Own a 2014 TT 2.0 TFSI black edition with 27k miles. Need to put it in for its first service since buying it in July. Any recommendations of what service to go for and what is worth paying for. Should I be getting the gearbox oil changed? Software updates? Should I use audi or an audi specialist. Living in Glasgow so any recommendations and information would be great.


----------



## Danny732 (Jan 4, 2015)

I don't think I'd be using a main dealer on a 6 year old car. 
Unless you got it from Audi with a warranty?
There's got to be at least a couple of decent independents in Glasgow area.

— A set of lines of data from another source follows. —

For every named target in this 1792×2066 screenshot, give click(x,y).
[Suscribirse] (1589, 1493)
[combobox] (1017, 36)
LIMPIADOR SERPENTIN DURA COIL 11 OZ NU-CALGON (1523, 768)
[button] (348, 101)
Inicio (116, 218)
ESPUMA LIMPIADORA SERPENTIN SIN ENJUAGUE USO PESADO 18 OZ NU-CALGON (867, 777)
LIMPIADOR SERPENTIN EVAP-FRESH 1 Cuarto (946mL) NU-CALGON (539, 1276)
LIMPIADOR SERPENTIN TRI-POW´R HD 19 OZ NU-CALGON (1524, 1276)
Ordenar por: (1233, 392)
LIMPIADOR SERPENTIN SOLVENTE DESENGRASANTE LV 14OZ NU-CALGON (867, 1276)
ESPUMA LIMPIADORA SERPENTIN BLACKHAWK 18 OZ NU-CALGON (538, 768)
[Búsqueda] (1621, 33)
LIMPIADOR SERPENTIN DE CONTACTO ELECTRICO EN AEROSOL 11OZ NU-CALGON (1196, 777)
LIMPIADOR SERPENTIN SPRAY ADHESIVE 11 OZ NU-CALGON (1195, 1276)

Sent from my BLA-L09 using Tapatalk


----------



## YELLOW_TT (Feb 25, 2004)

I'd take a good indi over the dealers everytime


----------



## kev0810 (Mar 21, 2020)

Yeah it came with a warranty, due to run out in July though! What's wrong with using main dealer on an older car?


----------



## Hoggy (May 8, 2002)

kev0810 said:


> Yeah it came with a warranty, due to run out in July though! What's wrong with using main dealer on an older car?

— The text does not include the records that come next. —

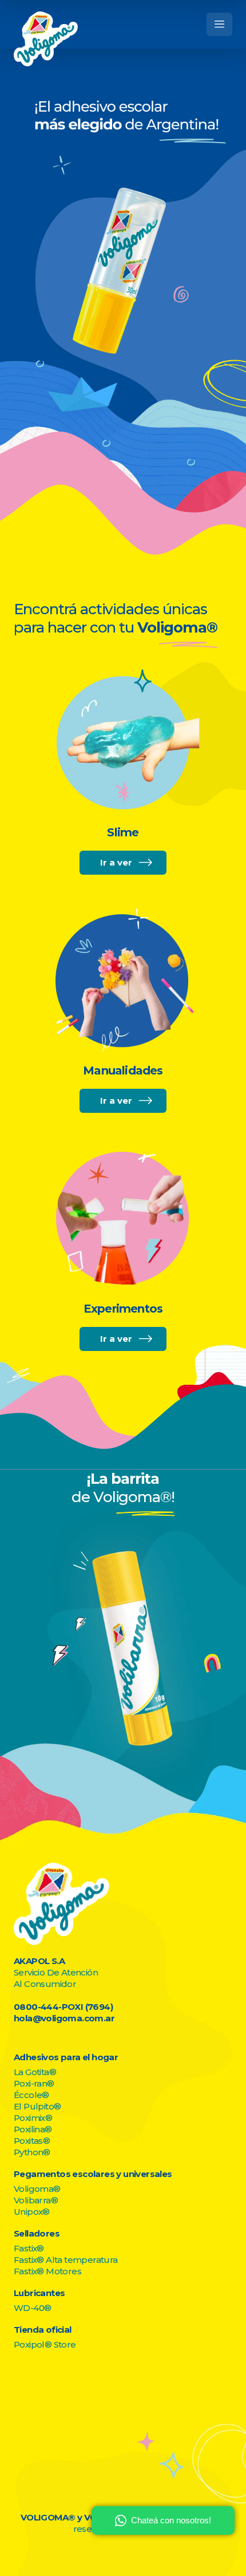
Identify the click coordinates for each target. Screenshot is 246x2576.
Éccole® (31, 2094)
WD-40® (32, 2307)
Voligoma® (37, 2188)
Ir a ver (116, 862)
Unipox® (32, 2211)
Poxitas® (32, 2140)
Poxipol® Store (45, 2344)
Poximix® (33, 2117)
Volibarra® (36, 2200)
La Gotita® (35, 2072)
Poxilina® (33, 2129)
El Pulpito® (37, 2106)
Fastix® (29, 2248)
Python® (32, 2152)
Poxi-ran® (34, 2083)
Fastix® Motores (47, 2271)
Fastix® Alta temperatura (66, 2259)
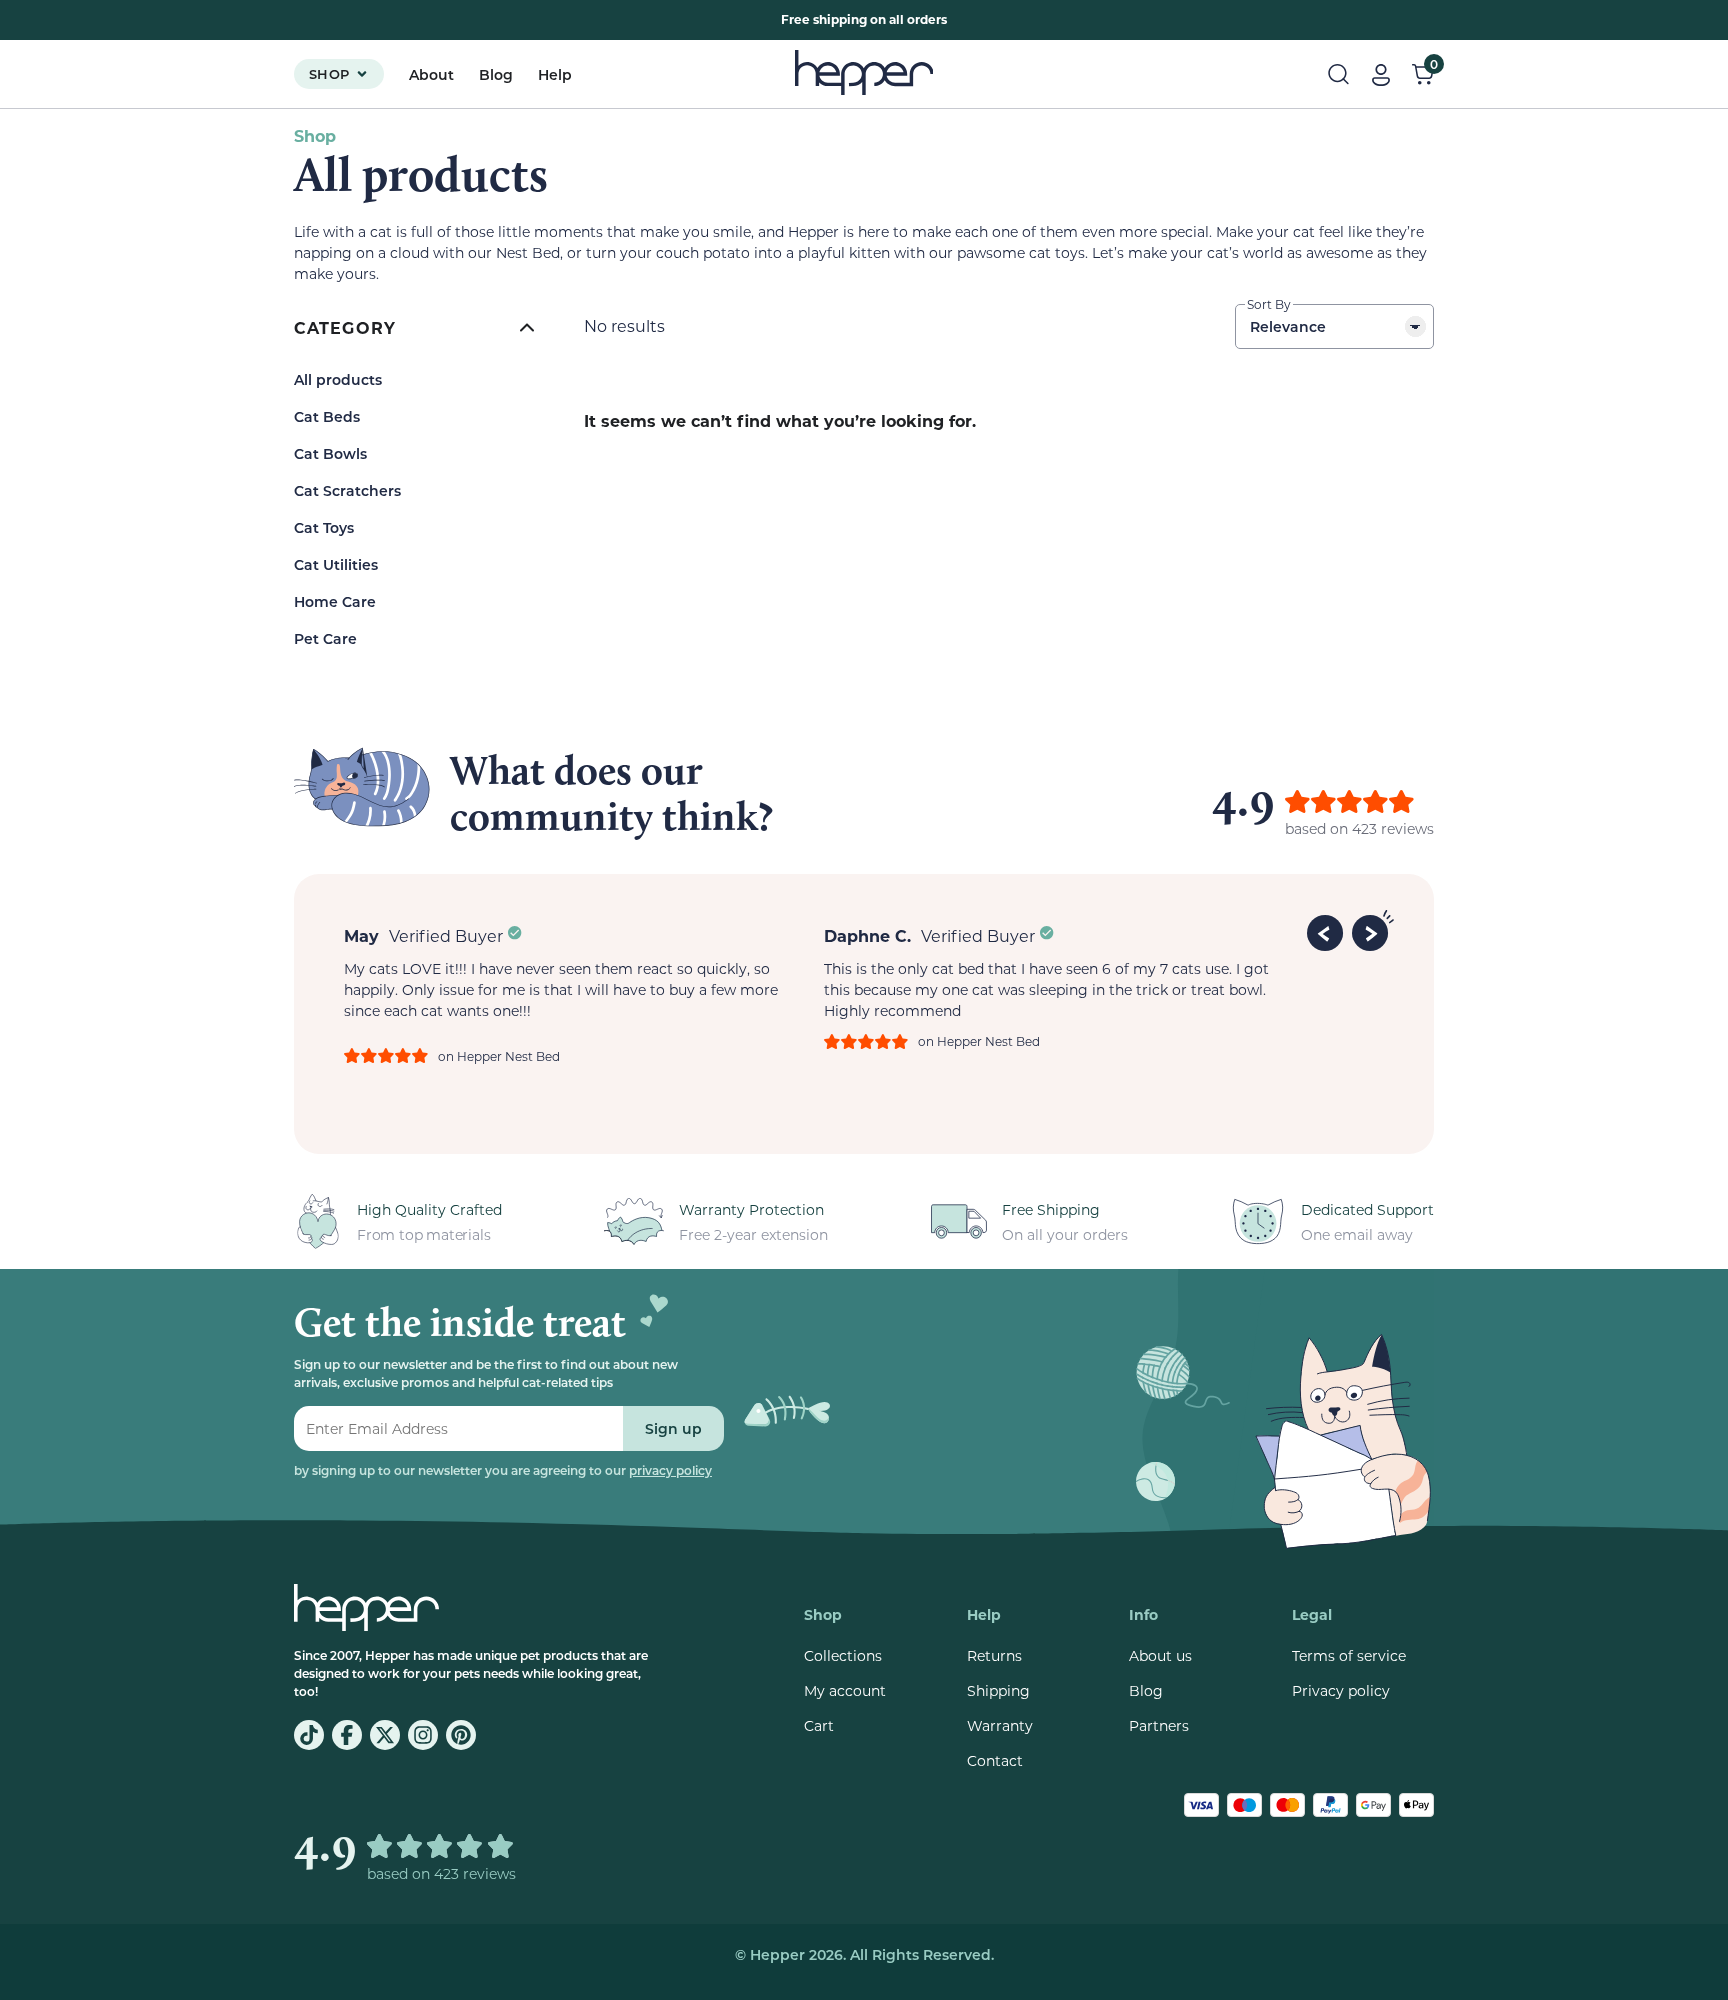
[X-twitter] (385, 1735)
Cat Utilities (336, 564)
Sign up (673, 1428)
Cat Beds (327, 416)
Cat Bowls (330, 453)
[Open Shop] (362, 74)
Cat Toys (324, 527)
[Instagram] (423, 1735)
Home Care (335, 601)
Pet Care (325, 638)
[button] (1328, 930)
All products (338, 379)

Hi, Some Audi dealers have earnt a reputation for not being very conscientious & usually much more expensive.
Although my local Audi has been very fair cost-wise, but I did purchase it from them 19 years ago. 
Hoggy.


----------



## carlsicesilverTT (Jun 30, 2016)

kev0810 said:


> Yeah it came with a warranty, due to run out in July though! What's wrong with using main dealer on an older car?

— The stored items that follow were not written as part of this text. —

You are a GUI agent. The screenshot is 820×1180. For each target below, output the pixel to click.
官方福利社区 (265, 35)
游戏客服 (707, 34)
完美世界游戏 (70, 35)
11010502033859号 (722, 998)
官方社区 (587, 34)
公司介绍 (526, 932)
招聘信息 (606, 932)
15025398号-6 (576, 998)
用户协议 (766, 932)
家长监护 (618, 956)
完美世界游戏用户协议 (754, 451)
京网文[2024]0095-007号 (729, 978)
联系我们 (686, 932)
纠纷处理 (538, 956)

Nothing, your car is quite new really only 20 something K miles. It will just cost you double the price to have a free coffee and sit on nice chairs and look at cars your not going to buy.


----------



## bigchunk (Jun 6, 2019)

Glasgow Audi do not have a good rep. Hamilton Audi a bit better and a bit more helpful.
Personally i would be going independent, usually significantly cheaper and a more thorough service.
Two I know of are Brotec in Lanark, Mark Brodie is the guys name, used him a few times and will again.
Another is DH automotive in Falkirk, my mate uses him all the time, i used him once and thought he was expensive.
Not too sure of any independents in the Glasgow area, but i'm sure there are a few that will have a good reputation.


----------



## SwissJetPilot (Apr 27, 2014)

This might help answer your question -

*FAQ - Mk2 TT Recommended Maintenance & Service*
https://www.ttforum.co.uk/forum/viewtop ... &t=1932049

.


----------



## YELLOW_TT (Feb 25, 2004)

You need to check when the Haldex oil and filter were last changed also the cam belt etc should have been changed at 5 years old


----------